Calling InterlockedAdd on RWByteAddressBuffer multiple times gives unexpected results (on NVidia) - directx

I was looking to move back from using counter buffer for some compute shader routines, and had some unexpected behaviour on Nvidia cards
I made a really simplified example (so it does not make sense to do that, but that's the smallest that can reproduce the issue I encounter).

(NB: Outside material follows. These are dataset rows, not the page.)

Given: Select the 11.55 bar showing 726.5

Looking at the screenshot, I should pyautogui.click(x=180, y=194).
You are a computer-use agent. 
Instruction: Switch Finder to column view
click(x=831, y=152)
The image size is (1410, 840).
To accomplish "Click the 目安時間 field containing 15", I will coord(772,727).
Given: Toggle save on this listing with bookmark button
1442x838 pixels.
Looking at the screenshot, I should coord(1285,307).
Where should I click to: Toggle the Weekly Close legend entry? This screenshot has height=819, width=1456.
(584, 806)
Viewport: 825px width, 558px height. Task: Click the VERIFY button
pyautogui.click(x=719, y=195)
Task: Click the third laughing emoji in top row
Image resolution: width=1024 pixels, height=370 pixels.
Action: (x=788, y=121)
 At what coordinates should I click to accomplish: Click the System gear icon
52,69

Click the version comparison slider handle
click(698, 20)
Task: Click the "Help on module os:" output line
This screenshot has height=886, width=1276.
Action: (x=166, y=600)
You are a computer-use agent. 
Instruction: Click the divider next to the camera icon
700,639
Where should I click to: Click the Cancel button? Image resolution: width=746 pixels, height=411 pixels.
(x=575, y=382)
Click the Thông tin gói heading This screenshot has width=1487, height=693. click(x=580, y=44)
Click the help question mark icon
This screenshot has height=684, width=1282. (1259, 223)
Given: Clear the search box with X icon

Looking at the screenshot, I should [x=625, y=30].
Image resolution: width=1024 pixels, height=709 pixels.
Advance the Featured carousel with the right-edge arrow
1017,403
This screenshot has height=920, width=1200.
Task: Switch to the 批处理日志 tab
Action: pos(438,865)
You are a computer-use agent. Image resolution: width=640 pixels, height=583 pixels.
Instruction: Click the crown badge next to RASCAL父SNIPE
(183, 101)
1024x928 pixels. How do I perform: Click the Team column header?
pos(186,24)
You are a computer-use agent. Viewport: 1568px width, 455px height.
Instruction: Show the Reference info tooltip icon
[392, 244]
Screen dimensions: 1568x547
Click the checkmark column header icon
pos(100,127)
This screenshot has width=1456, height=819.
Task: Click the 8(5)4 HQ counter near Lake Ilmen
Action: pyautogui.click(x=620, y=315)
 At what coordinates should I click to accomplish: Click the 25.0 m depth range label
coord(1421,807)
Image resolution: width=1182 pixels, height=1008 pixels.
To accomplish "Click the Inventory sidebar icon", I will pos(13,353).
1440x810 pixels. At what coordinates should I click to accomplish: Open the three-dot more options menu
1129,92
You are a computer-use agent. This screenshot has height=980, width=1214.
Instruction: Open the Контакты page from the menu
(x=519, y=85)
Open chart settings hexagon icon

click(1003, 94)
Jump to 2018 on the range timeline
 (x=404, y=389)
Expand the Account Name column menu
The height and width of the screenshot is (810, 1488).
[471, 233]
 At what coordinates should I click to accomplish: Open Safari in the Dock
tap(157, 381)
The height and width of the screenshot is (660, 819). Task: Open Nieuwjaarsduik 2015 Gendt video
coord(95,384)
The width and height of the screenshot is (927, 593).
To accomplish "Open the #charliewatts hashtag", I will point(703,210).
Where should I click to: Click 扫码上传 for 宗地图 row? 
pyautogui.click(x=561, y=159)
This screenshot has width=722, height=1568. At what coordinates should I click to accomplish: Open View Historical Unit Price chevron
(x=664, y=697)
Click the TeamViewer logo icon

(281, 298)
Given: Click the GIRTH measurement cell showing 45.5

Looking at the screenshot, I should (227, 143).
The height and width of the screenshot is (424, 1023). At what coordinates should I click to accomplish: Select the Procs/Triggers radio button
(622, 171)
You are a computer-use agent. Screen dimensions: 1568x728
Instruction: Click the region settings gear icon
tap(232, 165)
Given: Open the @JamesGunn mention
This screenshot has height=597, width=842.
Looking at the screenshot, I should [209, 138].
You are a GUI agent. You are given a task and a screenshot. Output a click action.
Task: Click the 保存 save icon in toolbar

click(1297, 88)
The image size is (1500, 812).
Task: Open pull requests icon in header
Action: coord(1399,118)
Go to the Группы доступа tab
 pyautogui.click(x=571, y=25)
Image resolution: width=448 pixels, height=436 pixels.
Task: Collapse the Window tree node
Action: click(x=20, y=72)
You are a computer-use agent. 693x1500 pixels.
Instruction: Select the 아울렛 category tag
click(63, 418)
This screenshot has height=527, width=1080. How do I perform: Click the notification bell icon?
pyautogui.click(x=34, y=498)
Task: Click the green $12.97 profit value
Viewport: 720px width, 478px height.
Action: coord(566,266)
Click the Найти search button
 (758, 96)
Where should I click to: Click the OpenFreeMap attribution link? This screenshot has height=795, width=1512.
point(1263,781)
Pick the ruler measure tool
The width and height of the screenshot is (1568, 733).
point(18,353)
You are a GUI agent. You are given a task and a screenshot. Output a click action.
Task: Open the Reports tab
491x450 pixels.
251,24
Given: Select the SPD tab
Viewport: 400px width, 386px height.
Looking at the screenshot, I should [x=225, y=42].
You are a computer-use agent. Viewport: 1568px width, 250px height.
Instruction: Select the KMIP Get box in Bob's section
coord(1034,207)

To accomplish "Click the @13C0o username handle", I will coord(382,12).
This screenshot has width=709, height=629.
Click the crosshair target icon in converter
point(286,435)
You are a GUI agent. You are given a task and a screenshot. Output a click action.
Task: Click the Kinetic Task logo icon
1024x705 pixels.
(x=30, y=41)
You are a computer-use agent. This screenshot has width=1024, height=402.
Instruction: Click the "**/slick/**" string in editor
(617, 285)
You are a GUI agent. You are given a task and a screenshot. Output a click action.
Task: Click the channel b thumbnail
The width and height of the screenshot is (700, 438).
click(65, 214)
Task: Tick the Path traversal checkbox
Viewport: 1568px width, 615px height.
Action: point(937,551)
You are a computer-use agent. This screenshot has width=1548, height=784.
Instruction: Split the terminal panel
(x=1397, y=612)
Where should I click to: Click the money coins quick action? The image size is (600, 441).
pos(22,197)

So I want to perform conditional writes in several locations on a buffer (also for simplification, I only run a single thread, since the behaviour can also be reproduced that way).
I will write 4 uints, then 2 uint3 (using InterlockedAdd to "simulate conditional writes")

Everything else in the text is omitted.